La sera di domenica 14 dicembre, nelle case ebraiche, si accende la prima fiammella della chanukkià, la lampada a otto bracci che inaugura gli otto giorni della Festa delle Luci. In quel gesto semplice si rinnova ogni inverno una memoria antichissima: la riconsacrazione del Tempio di Gerusalemme dopo la vittoria dei Maccabei sulle armate seleucidi di Antioco Epifane, tra il 167 e il 165 a.e.v. È una storia in cui si intrecciano resistenza culturale, identità e fede; un racconto che ha consegnato alle generazioni non solo una celebrazione, ma un simbolo potente: la luce che sfida l’oscurità.
Chanukkà ricorda l’inaugurazione del Tempio liberato, restituito al culto del Dio unico dopo anni di imposizioni idolatriche e di sopraffazioni da parte degli ellenisti. La rivolta capeggiata dalla famiglia dei Maccabei fu, prima ancora che un conflitto militare, una battaglia per la sopravvivenza culturale del popolo ebraico: la difesa della propria legge, dei propri testi, dell’educazione dei figli secondo la tradizione atavica.
Quando il Tempio fu finalmente riconquistato, i Maccabei rimossero le immagini pagane e si prepararono a riaccendere il grande candelabro a sette bracci. Ma ciò che trovarono fu soltanto una minuscola ampolla di olio consacrato, sufficiente per un solo giorno. Ne occorrevano otto per prepararne di nuovo. Eppure, narra la tradizione, quella piccola quantità bruciò per tutto il tempo necessario. Da qui la durata della festa: otto giorni di luce per ricordare la vittoria dello spirito sulla forza, della fedeltà al monoteismo sull’imposizione culturale e sull’assimilazione.

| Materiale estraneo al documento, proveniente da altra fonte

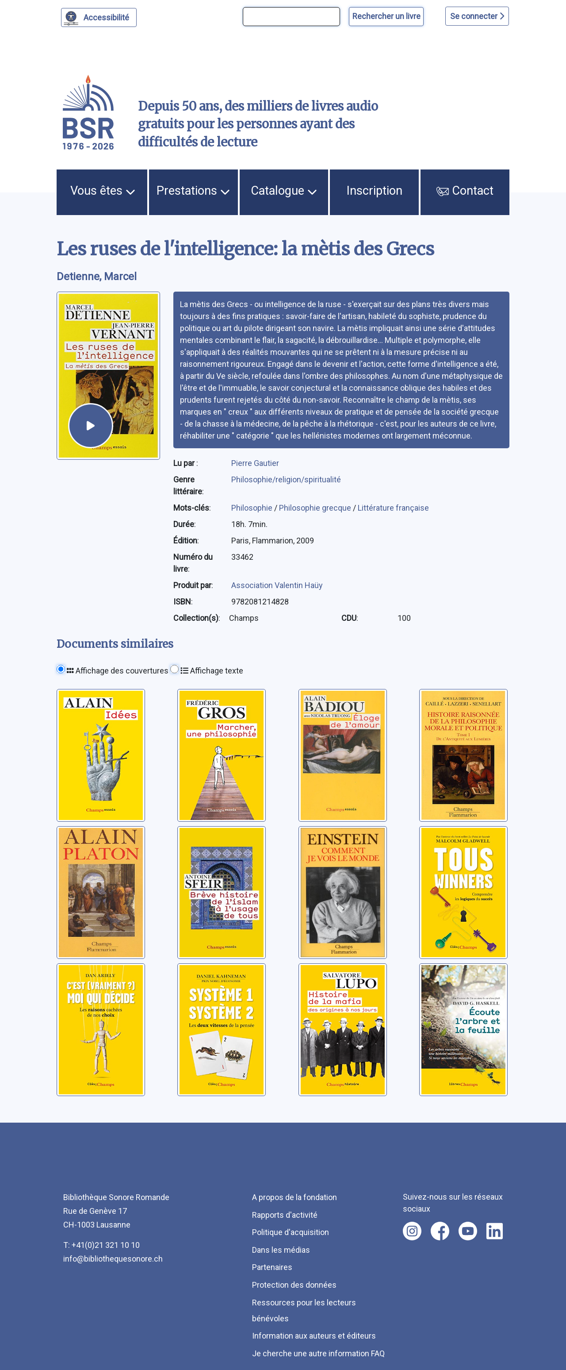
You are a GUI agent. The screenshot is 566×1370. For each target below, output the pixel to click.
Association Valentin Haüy (277, 585)
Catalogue (284, 191)
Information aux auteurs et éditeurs (314, 1335)
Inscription (374, 191)
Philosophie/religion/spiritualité (286, 479)
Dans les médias (281, 1250)
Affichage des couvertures (117, 670)
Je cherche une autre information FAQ (318, 1353)
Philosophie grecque (316, 507)
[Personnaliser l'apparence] (99, 17)
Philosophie (252, 507)
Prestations (193, 191)
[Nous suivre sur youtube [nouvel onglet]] (468, 1231)
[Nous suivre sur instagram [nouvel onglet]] (412, 1231)
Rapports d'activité (284, 1215)
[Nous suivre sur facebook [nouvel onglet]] (440, 1231)
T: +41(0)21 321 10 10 (101, 1245)
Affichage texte (211, 670)
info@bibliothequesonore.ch (113, 1258)
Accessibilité (108, 16)
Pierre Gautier (255, 463)
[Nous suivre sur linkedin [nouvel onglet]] (494, 1231)
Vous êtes (102, 191)
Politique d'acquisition (290, 1232)
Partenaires (272, 1267)
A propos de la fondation (294, 1197)
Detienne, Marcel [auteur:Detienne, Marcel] (97, 276)
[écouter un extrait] (90, 425)
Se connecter (477, 16)
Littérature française (393, 507)
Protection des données (294, 1284)
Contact (464, 191)
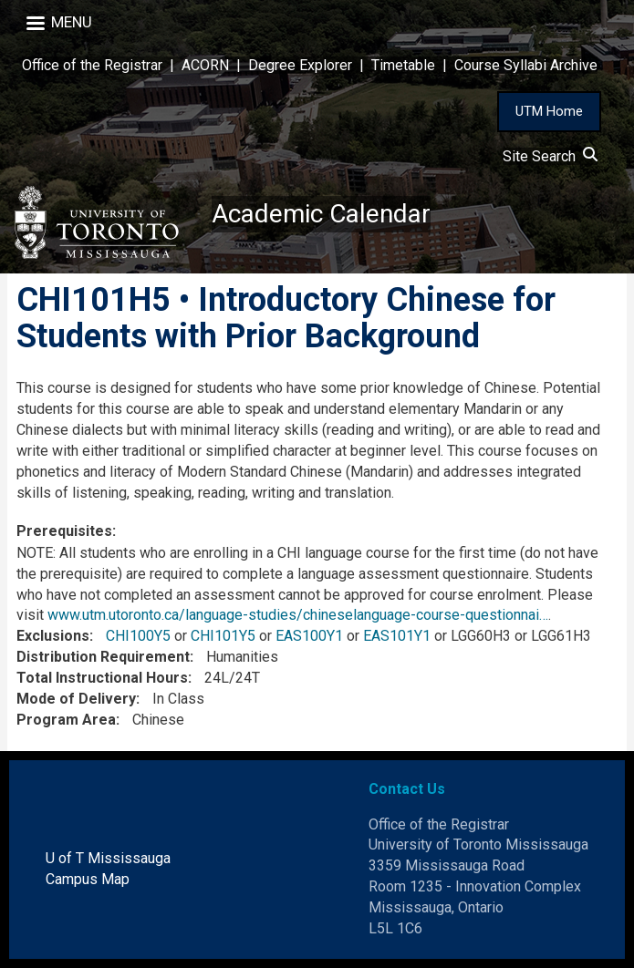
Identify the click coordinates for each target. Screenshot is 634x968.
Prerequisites (64, 531)
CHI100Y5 (138, 635)
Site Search (550, 156)
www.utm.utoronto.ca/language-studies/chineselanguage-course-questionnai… (297, 614)
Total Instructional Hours (102, 677)
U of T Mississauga (108, 858)
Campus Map (88, 879)
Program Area (66, 719)
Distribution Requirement (103, 656)
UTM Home (549, 111)
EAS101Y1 (397, 635)
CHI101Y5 (223, 635)
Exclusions (52, 635)
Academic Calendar (321, 214)
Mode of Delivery (76, 698)
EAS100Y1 (309, 635)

La parola Chanukkà affonda le sue radici in un termine ebraico che significa “inaugurazione”, “consacrazione”, ma anche “educazione”. Non è un dettaglio marginale. La rivolta esplose proprio quando il potere seleucide tentò di oscurare l’identità culturale del popolo ebraico, colpendone lingua, usi, tradizioni, memoria collettiva. Difendere il Tempio significava, in senso più ampio, difendere l’identità e rivendicare la libertà di essere diversi.
Il miracolo dell’olio, liquido che non si confonde con altri, ritrovato tra le rovine, diventa metafora di una resilienza educativa che rifiuta l’omologazione e, insieme, di una resistenza non solo militare, ma di una riaffermazione della propria specificità da parte di una minoranza decisa a non lasciarsi annientare da un impero immensamente più potente.
I Maestri della tradizione non scelsero di celebrare la vittoria militare, pur straordinaria, ma il piccolo miracolo dell’olio. Gli storici avrebbero forse preferito commemorare l’impresa politica; l’ebraismo, invece, pone al centro un segno più sottile e duraturo. La guerra fu combattuta da pochi, spesso senza garanzie di successo. Eppure il miracolo non fu fissato nell’atto del combattere, ma in quello del ricominciare a vivere quando tutto sembrava perduto.
Il prodigio di Chanukkà non risiede nella vittoria in sé, ma nella luce che continua a brillare nonostante la notte, nel riportare sacralità in un luogo devastato, nel coraggio di accendere un lume che, secondo ogni logica, avrebbe dovuto spegnersi subito.
Che significato può avere oggi un miracolo avvenuto più di duemila anni fa? Forse ci ricorda che la vita stessa è un miracolo fragile, da difendere con tenacia; che ogni lotta è vana se non conduce a un maggiore rispetto della vita; che una scintilla può durare più del previsto se la si alimenta con determinazione.
Il rito delle luci, così sobrio, custodisce una verità sorprendente: secondo la tradizione, il miracolo si rinnova ogni anno nel momento in cui un ebreo accende la propria chanukkià. Quel gesto, ripetuto di generazione in generazione, diventa testimonianza della tenacia di una piccola minoranza che ha saputo preservarsi in un mondo spesso ostile alla diversità.
Così, ogni finestra illuminata diventa un invito rivolto a tutti: non lasciarsi intimidire dalla violenza, non rinunciare alla propria identità, non smettere di accendere piccole luci anche nei tempi più oscuri. In questa esposizione luminosa c’è la consapevolezza che la gioia e il mistero della sopravvivenza non appartengono solo al popolo ebraico, ma a chiunque creda che una scintilla di luce, per quanto minuta, possa resistere all’oscurità della prevaricazione.